Remaining sober when my heart was broken:
Heartbreak is hard enough to handle when you cannot drink the hurt away. Being sober and not being able to numb your feelings brings a whole other element of difficulty to it. When I was a little over a year and a half sober, I met a guy who was also sober. I fell head over heels for him very quickly, and everything was going well for a few weeks. Then he began acting strangely, not answering my texts or calls. Eventually, his behavior led to a relapse and he wanted nothing to do with me or my sober lifestyle. I was devastated and didn’t know how to even begin to make sense of the way I was feeling. I wanted so badly to say “screw it,” pick up a drink and drink myself into oblivion for a few hours. But when it came down to it, I knew drinking wouldn’t make the situation any more bearable. I may have been able to forget for a few hours, but I would have woken up hurting just as much as I had the day before. So I rode out the pain without drinking, and eventually it subsided. It always does.

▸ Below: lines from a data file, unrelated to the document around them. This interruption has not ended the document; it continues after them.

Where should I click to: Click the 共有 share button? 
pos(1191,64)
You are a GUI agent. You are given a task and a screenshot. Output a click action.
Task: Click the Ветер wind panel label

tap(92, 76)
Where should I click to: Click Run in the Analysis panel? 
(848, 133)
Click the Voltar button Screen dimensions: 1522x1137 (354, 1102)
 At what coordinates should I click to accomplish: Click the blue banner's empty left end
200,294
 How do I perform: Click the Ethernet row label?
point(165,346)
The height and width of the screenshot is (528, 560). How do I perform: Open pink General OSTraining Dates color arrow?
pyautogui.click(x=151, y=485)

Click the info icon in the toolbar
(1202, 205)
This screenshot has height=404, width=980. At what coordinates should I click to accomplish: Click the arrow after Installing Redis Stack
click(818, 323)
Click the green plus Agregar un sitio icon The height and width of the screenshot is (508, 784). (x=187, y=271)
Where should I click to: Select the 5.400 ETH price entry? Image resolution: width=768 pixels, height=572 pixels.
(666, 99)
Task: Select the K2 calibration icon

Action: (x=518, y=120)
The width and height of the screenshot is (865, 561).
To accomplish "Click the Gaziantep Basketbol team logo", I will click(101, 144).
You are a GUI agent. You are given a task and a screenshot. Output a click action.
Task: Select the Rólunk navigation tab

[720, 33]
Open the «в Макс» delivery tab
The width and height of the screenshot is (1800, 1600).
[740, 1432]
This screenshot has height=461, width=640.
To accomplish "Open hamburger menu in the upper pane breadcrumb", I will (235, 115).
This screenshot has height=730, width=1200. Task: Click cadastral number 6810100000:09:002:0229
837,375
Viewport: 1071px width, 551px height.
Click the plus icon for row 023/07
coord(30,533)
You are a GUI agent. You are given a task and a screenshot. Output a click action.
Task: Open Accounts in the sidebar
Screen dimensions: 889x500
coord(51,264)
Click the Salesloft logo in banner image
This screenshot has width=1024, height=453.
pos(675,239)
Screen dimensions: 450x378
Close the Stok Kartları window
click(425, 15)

Remaining sober when in the college atmosphere:
Since I got sober at age 20, that means I spend my junior and senior year sober while basically everyone around me went to bars and parties and drank. I chose to continue spending time with my friends who drank in moderation, meaning I had to learn how to be OK with being around alcohol while not consuming it. Sometimes this was easy, and other times it was insanely difficult. On those days where I found it difficult or tempting, I simply removed myself from the situation. There’s nothing wrong with saying, “I can’t be here right now,” and going home to spend time alone. Often I found that when I removed myself from the problematic situation, the desire to drink was lifted.
Remaining sober on vacation:
I’ll admit, there have been days when I was laying by the pool or ocean in ninety degrees weather, reading a book and thinking the only thing that would make the situation even better would be a cold drink. I vividly remember feeling this way in Florida when I was at a hotel with a poolside bar. It would have been so easy to drink, but instead, I ordered a virgin drink (which was just as good, if not better, than the real thing). So many people treat vacations as a way to let loose, going out and drinking every night, or even all day. When it comes to remaining sober on vacation, I continually remind myself that I will wake up with no hangover, ready to embrace whatever the next day has to offer. I will remember every moment of the trip, wherever I may be. I will have clear, intact memories, which is more than I could say if I picked up a drink.
Remaining sober while dating:
There’s no way around it — first dates while sober are awkward. Getting coffee just isn’t the same as getting drinks. Without alcohol, it’s harder to loosen up and ignore the nerves involved in dating. However, going on first dates sober sets the tone for the rest of the relationship because you know you are being your true self. This helps the other person gain an understanding of who you are and what to expect from you in the future, should you continue seeing one another. On my first date with my partner of one and half years, I was honest right away. I told him I no longer drink because I had too many issues in the past. Rather than pass judgment, he respected my decision and continues to do so.
Remaining sober during celebrations:
This is when I most often have pity parties for myself. At weddings, parties, etc., I often wonder “Why me?” I find myself falling into negative thinking, wishing I could drink in moderation like most people around me. I so often want to let a little loose, but for me, I know that would be disastrous. It would lead to drinking too much and feeling miserable. So in these moments, I remind myself that a few hours of “fun” isn’t worth the ultimate cost. In circumstances like this, I am usually the only one who cares if I am drinking or not, which I have to remind myself of. People enjoy my presence more when I am sober than when I am drinking, and that is vital to keep in mind in order to stay sober.
Everyone is different, and so are their methods for maintaining sobriety. However, this is what I have found works for me in these situations, and I hope it can aid someone else in their journey.